# Imports

In [1]:
import pandas as pd

In [2]:
import torch
from transformers import DistilBertTokenizerFast, DistilBertForSequenceClassification, Trainer, TrainingArguments
from datasets import load_dataset, load_metric
from sklearn.model_selection import train_test_split
import pandas as pd
from torch.utils.data import Dataset

In [3]:
from sklearn.model_selection import train_test_split

In [4]:
import torch
print(torch.__version__)

2.0.1


In [5]:
torch.version.cuda

In [6]:
if torch.cuda.is_available():
    print("CUDA is available.

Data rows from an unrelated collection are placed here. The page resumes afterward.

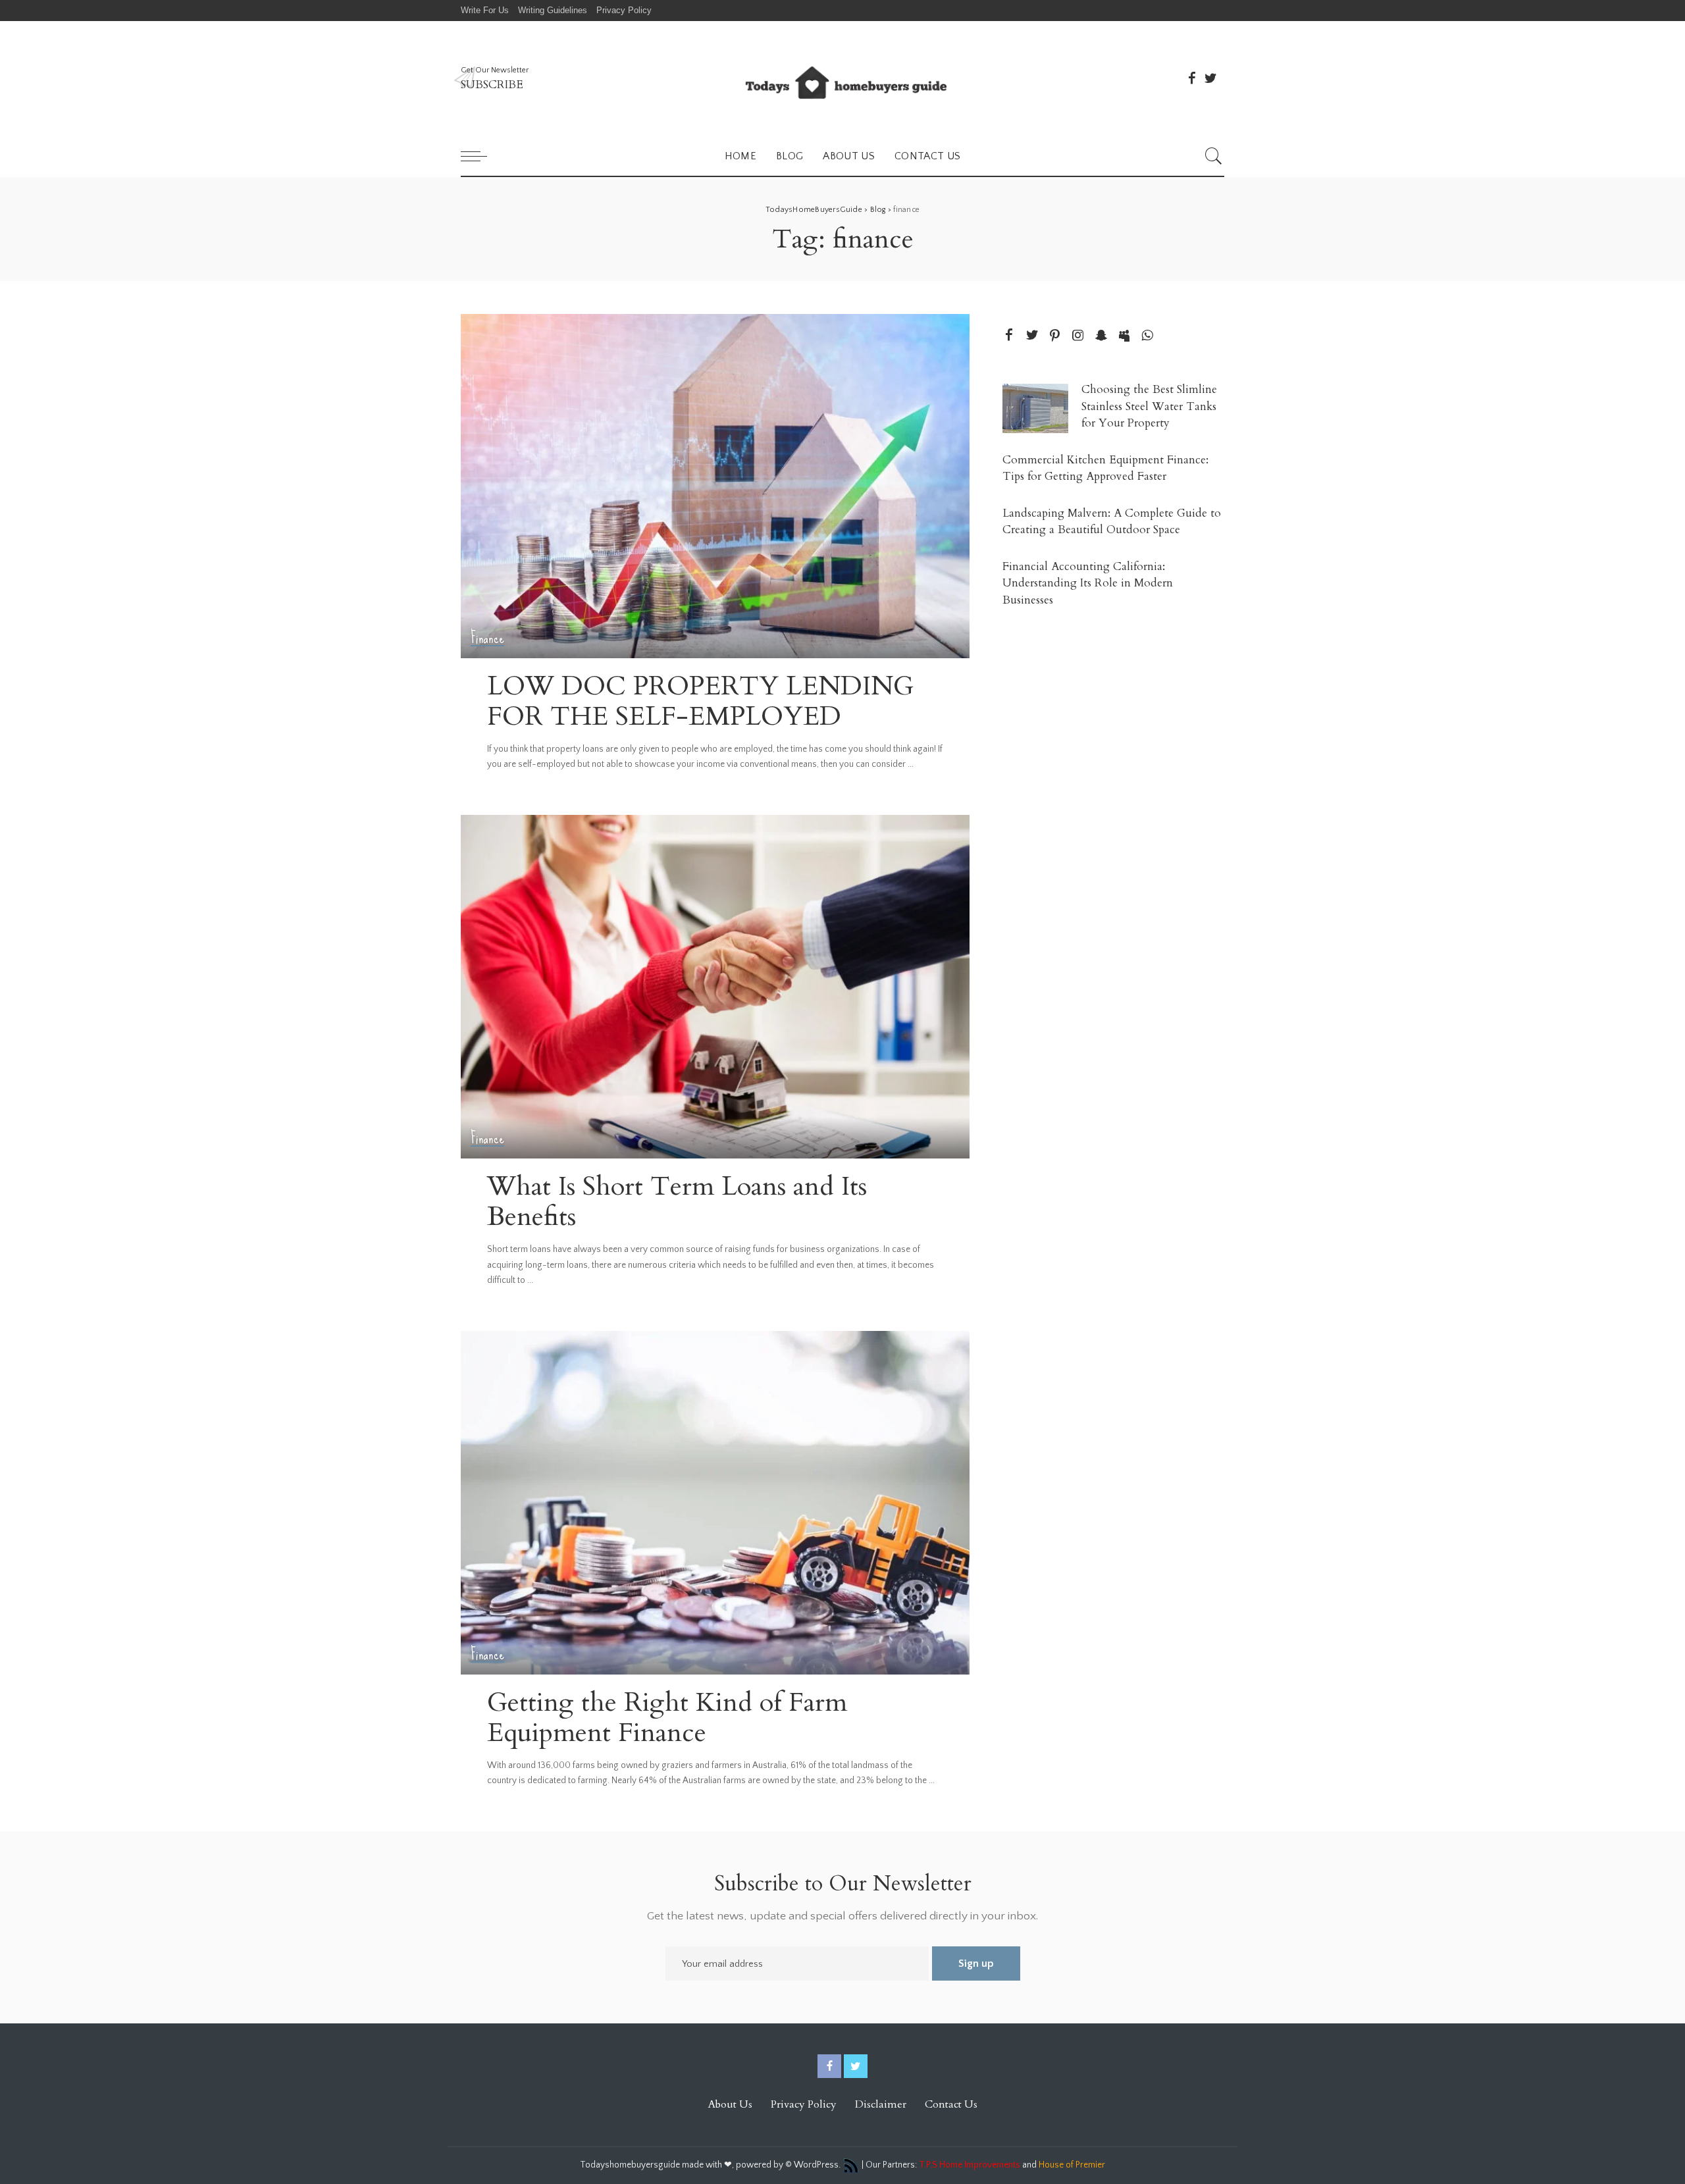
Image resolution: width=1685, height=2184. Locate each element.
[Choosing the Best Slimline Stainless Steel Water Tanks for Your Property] (1035, 408)
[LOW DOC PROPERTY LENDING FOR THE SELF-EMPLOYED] (715, 486)
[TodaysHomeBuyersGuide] (842, 78)
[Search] (1213, 156)
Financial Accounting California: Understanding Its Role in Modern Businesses (1087, 583)
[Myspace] (1124, 336)
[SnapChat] (1101, 336)
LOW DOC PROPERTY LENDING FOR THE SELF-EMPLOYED (700, 701)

Training on GPU.")
    device = torch.device("cuda")
else:
    print("CUDA is not available. Training on CPU.")
    device = torch.device("cpu")


CUDA is not available. Training on CPU.


In [7]:
data = pd.read_feather("../data/movie_reviews_4k.feather")

In [8]:
data.shape

(4000, 2)

In [9]:
data

Unnamed: 0,text,label
0,I wanted to vote zero or lower. I loved the co...,0
1,"Karen(Bobbie Phillips)mentions, after one of h...",0
2,This review applies for the cut of the film th...,0
3,"The best film on the battle of San Antonio, Te...",1
4,"In theory, 'Director's Commentary' should have...",0
...,...,...
3995,Excellent show. Instead of watching the same o...,1
3996,"It's hard to believe an ""action"" packed Jet Li...",0
3997,Me and my girlfriend went to see this movie as...,0
3998,This movie is my all time favorite!!! You real...,1


## Load Tokenizer

In [10]:
class SentimentDataset(Dataset):
    def __init__(self, encodings, labels):
        self.encodings = encodings
        self.labels = labels

    def __getitem__(self, idx):
        item = {key: torch.tensor(val[idx]) for key, val in self.encodings.items()}
        item['labels'] = torch.tensor(self.labels[idx])
        return item

    def __len__(self):
        return len(self.labels)

In [11]:
tokenizer = DistilBertTokenizerFast.from_pretrained('distilbert-base-uncased')

## Train test split

In [12]:
texts = data['text'].tolist()
labels = data['label'].tolist()

encodings = tokenizer(texts, truncation=True, padding=True, max_length=128)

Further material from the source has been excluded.